De acordo com Crispim, essa informação vai ao encontro de outras pesquisas nacionais e internacionais que mostram que meninas apresentam queda nas suas estratégias de resiliência emocional e de saúde mental desde o início da adolescência.
“Sentimentos como tristeza, raiva e ansiedade tendem a ser mais complexos e difíceis para que o adolescente os administre, algo que parece ser ainda mais acentuado entre meninas. A adolescência é um período desafiador: fatores como a insatisfação com o corpo, somada à força dos padrões de beleza e das comparações e expectativas sociais, pesam no dia a dia. Por isso, o desenvolvimento de recursos e estratégias para melhor regular suas emoções e a contar com a compreensão e apoio dos adultos, fazem muita diferença nessa jornada”, explica Crispim.
Para Gisele Alves, gerente executiva do eduLab21, os dados reforçam a necessidade de olhar para a educação de forma mais ampla. “Não há bala de prata. É preciso adotar múltiplas estratégias — pedagógicas, psicológicas e sociais — para construir respostas efetivas à crise de saúde mental entre os jovens. E isso passa por políticas intersetoriais que unam educação, saúde e assistência social”, destaca.
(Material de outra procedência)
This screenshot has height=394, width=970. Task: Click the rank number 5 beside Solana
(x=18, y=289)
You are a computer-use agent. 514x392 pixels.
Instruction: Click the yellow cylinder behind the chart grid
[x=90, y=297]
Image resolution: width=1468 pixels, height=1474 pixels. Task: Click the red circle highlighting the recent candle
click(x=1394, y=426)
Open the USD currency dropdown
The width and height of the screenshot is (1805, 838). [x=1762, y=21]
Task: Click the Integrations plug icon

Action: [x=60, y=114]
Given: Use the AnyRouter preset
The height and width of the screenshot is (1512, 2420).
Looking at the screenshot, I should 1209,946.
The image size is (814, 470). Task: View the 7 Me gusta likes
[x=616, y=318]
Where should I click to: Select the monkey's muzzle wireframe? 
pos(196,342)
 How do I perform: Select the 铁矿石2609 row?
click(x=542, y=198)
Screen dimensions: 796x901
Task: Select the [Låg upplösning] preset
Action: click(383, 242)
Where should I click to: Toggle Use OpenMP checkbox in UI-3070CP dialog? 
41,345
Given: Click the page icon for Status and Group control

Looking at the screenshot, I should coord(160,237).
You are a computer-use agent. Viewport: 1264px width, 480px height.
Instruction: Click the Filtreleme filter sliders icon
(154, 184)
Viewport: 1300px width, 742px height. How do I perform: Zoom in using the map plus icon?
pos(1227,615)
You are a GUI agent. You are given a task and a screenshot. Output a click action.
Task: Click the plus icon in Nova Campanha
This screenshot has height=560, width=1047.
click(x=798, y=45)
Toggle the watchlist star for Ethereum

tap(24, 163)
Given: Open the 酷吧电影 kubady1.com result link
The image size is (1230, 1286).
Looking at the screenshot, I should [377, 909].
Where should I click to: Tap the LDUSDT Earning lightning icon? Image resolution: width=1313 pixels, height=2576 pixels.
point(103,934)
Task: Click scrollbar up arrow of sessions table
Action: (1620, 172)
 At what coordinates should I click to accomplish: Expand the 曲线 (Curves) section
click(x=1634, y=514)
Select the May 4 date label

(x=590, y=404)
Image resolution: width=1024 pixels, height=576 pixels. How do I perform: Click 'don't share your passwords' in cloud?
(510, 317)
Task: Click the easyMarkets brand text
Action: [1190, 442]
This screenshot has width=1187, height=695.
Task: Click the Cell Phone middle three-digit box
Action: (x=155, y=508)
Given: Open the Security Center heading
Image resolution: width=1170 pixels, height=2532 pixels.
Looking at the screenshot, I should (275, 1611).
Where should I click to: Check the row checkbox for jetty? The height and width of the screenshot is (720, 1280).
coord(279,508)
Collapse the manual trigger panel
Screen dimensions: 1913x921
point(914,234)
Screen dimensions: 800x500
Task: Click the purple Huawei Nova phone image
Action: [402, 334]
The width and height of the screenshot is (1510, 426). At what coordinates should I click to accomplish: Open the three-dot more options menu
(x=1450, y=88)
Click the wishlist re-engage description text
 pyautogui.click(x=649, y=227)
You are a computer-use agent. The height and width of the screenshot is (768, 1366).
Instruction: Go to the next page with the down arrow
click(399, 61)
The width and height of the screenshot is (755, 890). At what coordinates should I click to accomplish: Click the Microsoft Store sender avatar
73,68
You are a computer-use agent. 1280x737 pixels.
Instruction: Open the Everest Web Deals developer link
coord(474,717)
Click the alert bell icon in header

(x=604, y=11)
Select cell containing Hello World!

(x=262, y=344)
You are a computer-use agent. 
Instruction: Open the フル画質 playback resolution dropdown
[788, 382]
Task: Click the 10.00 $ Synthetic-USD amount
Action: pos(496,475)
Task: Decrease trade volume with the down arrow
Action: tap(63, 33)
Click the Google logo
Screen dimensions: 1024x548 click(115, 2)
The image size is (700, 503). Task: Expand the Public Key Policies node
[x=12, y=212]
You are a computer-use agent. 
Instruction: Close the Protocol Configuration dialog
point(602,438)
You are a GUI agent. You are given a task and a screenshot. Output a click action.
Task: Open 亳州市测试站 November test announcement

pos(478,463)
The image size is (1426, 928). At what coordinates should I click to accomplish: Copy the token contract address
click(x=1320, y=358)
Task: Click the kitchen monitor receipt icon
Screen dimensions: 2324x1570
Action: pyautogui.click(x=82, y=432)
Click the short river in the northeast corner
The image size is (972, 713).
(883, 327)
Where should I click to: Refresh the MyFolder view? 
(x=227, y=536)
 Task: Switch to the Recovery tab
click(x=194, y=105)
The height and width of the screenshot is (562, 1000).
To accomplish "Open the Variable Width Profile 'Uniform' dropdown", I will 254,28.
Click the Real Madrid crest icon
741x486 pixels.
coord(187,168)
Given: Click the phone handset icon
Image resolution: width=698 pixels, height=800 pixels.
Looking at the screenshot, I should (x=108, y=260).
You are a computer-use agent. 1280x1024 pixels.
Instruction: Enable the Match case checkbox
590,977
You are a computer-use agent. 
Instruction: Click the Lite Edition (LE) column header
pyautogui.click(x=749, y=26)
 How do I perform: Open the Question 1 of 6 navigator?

Alves lembra também que os professores são atores fundamentais nesse cenário. “Promover saúde mental na escola significa criar um ambiente onde aprender e se sentir bem caminham juntos. E isso vale para os estudantes e para os docentes, que enfrentam seus próprios desafios emocionais e precisam ter apoio nessa relação cotidiana com os alunos”.
A Avaliação do Futuro é fruto de esforços de longo prazo do Instituto Ayrton Senna e que ganha reforços a partir de sua parceria com CAEd, consolidando a liderança brasileira em estudos sobre educação baseada em evidências. Os resultados se somam a mais de uma década de pesquisas do eduLab21 que reforçam o papel das competências socioemocionais como eixo central de uma educação de qualidade e equitativa.